Entrer dans une démarche d’anticipation pour une entreprise
n’est pas sans risque. Dans un environnement social, politique et
économique en constante évolution et de plus en plus complexe,
cela conduit généralement à une remise en cause des modèles
d’analyse sur lesquels l’entreprise a fondé son développement. Ce
n’est jamais très facile de se remettre en cause. Mais c’est une
nécessité pour qui veut survivre et croître. En tout cas, la
démarche d’anticipation illustre une volonté de ne pas subir.
Alors lançons-nous ! Que disent les oracles ? Que nous réserve
l’avenir ? Avant de partir vers cette conquête de l’avenir, il
faut d’abord répondre à deux interrogations essentielles : quelles
est la question et de quel avenir parle-t-on ? En effet,
l’approche et les moyens ne seront pas les mêmes s’il s’agit de
déterminer la réaction d’un concurrent au lendemain du lancement
d’un nouveau produit ou bien de savoir ce qui mobilisera l’opinion
publique dans 5 ans.
L’enjeu de la méthodologie est déterminé par la projection
temporelle souhaitée : court terme (de quelques heures à 1 an),
moyen terme (de 1 an à 4 ans) et long terme (au-delà de 5 ans).

**Consignes**
- 1) Dans le texte sur l'anticipation, présentez sous forme de liste le paragraphe qui commence par « L'enjeu de la méthodologie », sans perdre ses informations principales.
- 2) Recopiez à l'identique le passage du texte sur l'anticipation situé entre « L’enjeu de la » et « (au-delà de 5 ans). », ces deux extraits compris.
- 3) Rédigez la suite du texte sur l'anticipation à partir de sa dernière phrase.

**Données fournies**

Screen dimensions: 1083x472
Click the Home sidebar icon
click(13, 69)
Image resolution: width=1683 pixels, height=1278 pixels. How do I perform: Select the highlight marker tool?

**Réponses dans l'ordre**
- 1)
L'enjeu de la méthodologie dépend de la projection temporelle souhaitée :
- court terme : de quelques heures à 1 an
- moyen terme : de 1 an à 4 ans
- long terme : au-delà de 5 ans

- 2)
L’enjeu de la méthodologie est déterminé par la projection
temporelle souhaitée : court terme (de quelques heures à 1 an),
moyen terme (de 1 an à 4 ans) et long terme (au-delà de 5 ans).

- 3)
Les usages, en sciences économiques par exemple, proposent des
durées plus étendues. Les plages proposées ici nous apparaissent
pertinentes dans le cadre d’un pays occidental comme la France
suivant ses rythmes politiques, ses évolutions de consommation et
les pratiques d’amortissement, d’investissement et de financement
des entreprises. Précisons également qu’au sein même des
différentes plages temporelles, il peut être utile d’introduire
des sous-catégories suivant la problématique. Ainsi, en situation
de crise, la projection anticipative opérationnelle peut être
l’heure ou la journée*. À l’inverse, sur des enjeux
environnementaux, la perspective d’anticipation peut être de 25,
50 ou 100 ans.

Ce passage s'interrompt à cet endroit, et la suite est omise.